Strict dominance wrt distances to vertices in a convex hull

Question

We have a convex hull of some points $V=conv (x_1,\cdots,x_n)$. Is it true that no point in $V$ strictly dominates another point in $V$ with respect to distances to the verices? I mean that $\forall y,y'\in V $ it doesnt hold that $||x_i-y||>||x_i-y'||,\ i=1,\cdots,n$. How to prove it?

Answer 1

Hint: Here is a geometric idea, you can adopt it to a rigors analytic proof.

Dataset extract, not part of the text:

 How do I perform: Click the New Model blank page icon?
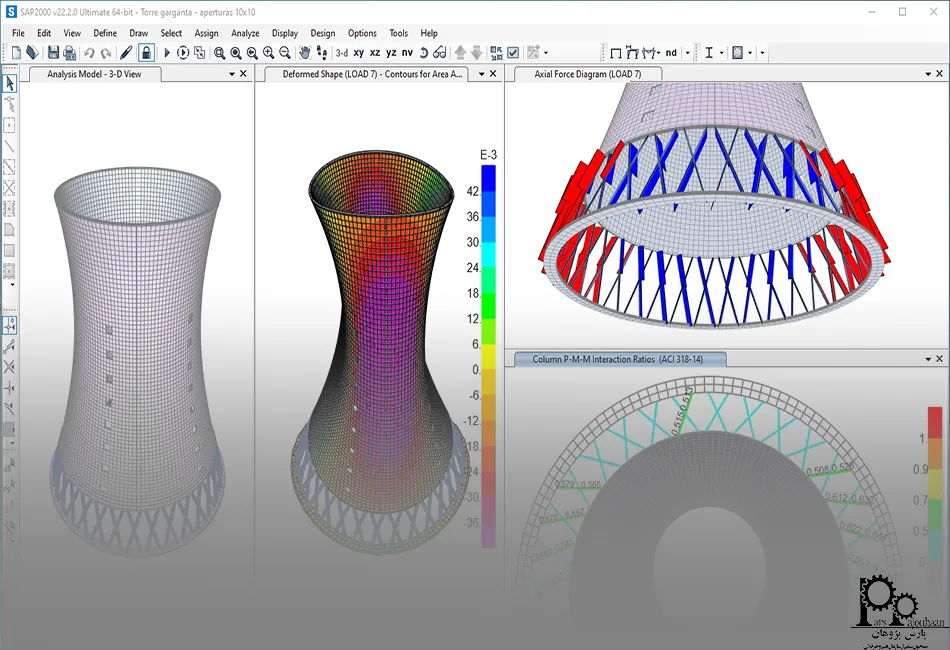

Let $z$ be the midpoint of the segment joining $y$ to $y' $. Consider the hyper plan cutting this segment at point $z$. i.e., the hyper plane with the normal vector $n= y- y'$ passing through $z$. This hyperplane divides the set $V$ into two nontrivial DISJOINT parts $A$ , $B$ such that $ y \in A$ and $y' \in B$. Actually $A = V \cap H^+$ and $B = V \cap H^-$ where $H^+$ and $H^-$ are two open half space of the hyperplan $H.$ It is not hard to show that $A$ contains a vertex of $V$, say $x \in A$ is a vertex of $V$ then it is clear that

$$||x-y'||>||x-y||$$

Contradiction.